◆ EXERCISE: When a line of the entries contains "computer", please list that line.
****************
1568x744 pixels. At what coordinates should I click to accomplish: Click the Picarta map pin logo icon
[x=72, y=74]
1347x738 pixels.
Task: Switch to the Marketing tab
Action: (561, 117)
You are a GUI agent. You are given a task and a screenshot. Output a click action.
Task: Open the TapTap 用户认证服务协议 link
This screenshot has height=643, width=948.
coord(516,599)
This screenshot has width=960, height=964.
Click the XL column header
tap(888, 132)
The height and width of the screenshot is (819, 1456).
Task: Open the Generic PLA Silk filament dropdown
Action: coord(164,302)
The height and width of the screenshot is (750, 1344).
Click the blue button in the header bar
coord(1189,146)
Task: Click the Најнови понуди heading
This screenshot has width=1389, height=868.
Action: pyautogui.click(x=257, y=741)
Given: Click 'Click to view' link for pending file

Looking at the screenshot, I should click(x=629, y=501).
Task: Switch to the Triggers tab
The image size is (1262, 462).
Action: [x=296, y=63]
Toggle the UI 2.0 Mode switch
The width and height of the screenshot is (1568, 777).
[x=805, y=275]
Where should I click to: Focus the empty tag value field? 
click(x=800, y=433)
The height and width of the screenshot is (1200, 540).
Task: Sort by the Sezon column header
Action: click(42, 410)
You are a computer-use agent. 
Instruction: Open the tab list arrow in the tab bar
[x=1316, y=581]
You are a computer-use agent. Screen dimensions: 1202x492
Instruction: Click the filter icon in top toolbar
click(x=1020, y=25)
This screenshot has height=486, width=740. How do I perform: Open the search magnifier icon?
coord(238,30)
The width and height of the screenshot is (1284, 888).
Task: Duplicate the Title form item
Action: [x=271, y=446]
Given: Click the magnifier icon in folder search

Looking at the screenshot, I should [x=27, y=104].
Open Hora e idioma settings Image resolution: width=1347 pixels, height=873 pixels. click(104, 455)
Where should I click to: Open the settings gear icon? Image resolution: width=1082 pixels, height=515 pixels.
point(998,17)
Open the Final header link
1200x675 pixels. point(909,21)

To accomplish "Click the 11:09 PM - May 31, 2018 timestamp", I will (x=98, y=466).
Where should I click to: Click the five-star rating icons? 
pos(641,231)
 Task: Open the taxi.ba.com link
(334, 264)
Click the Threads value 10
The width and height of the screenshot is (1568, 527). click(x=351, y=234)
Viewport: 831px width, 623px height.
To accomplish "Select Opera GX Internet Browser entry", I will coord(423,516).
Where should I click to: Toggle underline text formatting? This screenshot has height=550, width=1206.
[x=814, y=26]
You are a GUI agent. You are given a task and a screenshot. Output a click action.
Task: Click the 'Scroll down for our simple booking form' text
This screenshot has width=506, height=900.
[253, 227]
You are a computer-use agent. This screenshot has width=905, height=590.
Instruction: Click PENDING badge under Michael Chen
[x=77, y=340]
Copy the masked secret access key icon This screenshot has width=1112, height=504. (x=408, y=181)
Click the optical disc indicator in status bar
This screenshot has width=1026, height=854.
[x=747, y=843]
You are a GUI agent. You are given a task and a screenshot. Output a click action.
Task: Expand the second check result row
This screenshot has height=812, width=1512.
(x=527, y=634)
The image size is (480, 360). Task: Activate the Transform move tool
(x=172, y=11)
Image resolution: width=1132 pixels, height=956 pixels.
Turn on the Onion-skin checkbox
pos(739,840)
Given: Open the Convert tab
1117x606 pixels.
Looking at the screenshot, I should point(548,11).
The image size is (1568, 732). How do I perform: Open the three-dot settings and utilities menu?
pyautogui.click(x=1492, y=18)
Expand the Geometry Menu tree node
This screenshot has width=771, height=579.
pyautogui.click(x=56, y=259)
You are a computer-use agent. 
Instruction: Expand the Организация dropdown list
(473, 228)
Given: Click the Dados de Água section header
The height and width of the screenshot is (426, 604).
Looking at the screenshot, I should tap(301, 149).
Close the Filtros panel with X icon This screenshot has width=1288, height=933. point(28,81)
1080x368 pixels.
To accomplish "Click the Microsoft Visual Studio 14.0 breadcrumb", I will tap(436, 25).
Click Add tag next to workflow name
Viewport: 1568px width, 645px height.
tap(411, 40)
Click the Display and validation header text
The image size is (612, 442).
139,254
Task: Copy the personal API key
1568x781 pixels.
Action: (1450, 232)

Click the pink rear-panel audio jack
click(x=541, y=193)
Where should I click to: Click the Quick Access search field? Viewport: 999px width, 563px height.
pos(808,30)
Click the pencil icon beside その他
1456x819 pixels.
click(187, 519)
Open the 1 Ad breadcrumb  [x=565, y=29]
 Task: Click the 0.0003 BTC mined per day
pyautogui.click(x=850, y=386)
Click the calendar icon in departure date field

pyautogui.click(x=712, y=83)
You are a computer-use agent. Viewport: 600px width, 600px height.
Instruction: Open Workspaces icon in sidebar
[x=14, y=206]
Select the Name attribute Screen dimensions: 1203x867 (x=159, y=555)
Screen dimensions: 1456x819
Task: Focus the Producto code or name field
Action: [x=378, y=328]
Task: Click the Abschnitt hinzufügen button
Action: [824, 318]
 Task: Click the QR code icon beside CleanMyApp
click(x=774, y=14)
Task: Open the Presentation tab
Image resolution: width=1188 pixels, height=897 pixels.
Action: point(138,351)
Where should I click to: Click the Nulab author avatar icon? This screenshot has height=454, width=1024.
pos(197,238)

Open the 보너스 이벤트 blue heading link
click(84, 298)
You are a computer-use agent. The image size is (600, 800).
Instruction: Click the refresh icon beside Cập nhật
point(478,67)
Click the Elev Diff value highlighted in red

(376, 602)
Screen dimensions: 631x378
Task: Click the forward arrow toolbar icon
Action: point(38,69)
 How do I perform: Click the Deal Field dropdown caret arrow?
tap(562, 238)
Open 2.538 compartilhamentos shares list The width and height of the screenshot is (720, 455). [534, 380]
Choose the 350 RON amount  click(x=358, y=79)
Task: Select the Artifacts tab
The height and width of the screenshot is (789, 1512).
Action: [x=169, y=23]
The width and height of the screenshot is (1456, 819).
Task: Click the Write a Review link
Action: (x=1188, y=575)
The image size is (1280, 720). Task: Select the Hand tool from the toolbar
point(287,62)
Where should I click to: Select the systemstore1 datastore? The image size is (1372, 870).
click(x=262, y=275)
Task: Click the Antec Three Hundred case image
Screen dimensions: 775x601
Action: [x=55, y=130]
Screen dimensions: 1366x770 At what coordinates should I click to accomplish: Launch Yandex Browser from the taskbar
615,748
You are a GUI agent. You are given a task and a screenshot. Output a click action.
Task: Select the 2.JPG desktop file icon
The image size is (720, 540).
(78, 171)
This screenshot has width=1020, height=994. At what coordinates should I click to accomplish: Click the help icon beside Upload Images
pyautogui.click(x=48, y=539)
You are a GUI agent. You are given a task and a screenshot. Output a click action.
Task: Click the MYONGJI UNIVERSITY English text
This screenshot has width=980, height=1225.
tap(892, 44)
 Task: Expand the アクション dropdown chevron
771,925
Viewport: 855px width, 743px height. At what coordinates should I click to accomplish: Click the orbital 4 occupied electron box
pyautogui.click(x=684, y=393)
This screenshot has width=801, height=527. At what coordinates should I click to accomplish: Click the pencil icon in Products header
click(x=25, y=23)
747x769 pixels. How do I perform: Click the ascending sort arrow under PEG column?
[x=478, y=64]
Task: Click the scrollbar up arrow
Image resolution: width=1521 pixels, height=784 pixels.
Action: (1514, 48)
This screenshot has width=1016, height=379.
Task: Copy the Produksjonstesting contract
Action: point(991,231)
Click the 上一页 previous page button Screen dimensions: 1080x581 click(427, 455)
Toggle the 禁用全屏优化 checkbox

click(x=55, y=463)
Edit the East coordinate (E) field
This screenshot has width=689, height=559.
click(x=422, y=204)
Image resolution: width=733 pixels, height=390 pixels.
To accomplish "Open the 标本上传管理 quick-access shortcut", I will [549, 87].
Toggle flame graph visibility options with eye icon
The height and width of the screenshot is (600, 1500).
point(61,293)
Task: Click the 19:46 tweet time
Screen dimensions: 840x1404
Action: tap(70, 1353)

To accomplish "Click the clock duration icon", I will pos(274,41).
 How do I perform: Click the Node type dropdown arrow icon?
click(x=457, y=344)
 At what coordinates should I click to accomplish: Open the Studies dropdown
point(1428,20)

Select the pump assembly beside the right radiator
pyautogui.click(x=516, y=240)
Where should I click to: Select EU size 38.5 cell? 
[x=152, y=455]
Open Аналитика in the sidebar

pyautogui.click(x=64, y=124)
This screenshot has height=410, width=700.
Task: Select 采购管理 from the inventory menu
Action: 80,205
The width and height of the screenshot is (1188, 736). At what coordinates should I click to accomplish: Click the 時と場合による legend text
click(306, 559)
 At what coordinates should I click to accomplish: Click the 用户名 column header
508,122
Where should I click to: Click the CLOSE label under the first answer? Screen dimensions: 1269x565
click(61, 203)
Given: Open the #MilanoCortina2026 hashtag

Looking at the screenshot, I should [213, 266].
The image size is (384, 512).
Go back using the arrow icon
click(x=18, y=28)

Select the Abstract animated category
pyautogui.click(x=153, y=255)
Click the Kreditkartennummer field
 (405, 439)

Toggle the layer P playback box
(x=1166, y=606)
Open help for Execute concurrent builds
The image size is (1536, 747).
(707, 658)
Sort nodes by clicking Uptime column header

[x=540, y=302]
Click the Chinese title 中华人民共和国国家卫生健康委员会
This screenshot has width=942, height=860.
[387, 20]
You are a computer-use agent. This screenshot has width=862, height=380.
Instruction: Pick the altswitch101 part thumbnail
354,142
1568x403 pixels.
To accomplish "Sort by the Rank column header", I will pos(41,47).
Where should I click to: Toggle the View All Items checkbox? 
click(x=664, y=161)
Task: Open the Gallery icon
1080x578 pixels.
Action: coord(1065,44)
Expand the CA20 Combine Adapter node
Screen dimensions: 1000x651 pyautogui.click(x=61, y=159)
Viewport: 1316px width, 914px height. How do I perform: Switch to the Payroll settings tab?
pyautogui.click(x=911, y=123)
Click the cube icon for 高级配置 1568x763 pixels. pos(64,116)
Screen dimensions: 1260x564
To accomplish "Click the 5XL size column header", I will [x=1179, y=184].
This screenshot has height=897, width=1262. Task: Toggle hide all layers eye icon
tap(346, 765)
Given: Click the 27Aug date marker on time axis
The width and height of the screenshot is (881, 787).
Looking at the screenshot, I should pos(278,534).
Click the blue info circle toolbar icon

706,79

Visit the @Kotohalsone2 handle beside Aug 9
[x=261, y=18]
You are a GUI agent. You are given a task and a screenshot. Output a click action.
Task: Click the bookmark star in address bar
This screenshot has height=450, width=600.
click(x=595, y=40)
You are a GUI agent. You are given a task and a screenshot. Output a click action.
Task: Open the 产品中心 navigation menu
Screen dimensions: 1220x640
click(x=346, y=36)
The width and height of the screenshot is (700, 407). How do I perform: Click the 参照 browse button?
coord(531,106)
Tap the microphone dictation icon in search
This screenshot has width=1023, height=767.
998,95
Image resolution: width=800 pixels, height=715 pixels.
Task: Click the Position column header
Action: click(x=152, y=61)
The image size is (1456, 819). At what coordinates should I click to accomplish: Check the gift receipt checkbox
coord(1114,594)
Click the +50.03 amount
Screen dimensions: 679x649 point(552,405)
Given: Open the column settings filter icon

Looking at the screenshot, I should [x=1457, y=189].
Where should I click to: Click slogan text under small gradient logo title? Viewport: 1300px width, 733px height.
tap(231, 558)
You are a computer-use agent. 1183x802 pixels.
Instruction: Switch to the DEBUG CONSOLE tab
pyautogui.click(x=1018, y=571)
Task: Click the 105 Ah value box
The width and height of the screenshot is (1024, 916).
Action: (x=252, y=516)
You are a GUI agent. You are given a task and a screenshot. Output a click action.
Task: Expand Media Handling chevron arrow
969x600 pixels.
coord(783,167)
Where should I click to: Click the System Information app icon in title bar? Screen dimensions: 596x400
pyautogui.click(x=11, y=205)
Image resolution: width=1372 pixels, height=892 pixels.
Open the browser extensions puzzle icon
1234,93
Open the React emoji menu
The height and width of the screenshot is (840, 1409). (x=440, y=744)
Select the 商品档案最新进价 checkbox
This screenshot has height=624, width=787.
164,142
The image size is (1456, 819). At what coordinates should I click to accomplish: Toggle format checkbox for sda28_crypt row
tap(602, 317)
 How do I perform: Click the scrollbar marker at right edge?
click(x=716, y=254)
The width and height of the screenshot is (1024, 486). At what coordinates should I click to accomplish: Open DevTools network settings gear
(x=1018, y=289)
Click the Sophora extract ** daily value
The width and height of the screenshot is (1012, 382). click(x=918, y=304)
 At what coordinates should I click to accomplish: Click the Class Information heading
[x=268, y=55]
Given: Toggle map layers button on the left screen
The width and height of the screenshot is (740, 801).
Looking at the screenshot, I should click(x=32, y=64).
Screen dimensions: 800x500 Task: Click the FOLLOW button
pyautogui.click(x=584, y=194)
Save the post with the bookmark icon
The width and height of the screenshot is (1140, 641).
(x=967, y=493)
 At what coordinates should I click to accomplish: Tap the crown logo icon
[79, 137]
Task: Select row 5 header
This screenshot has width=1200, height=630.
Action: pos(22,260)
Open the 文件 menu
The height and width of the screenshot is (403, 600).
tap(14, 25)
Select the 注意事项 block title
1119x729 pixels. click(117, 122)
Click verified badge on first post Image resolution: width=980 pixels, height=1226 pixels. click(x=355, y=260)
****************
◆ WRITTEN SOLUTION:
You are a computer-use agent. 
You are a computer-use agent. Screen dimensions: 1202x492
You are a computer-use agent. This screenshot has width=905, height=590.
You are a computer-use agent. 
You are a computer-use agent. Viewport: 600px width, 600px height.
You are a computer-use agent. The image size is (600, 800).
You are a computer-use agent. This screenshot has width=862, height=380.
You are a computer-use agent. 1183x802 pixels.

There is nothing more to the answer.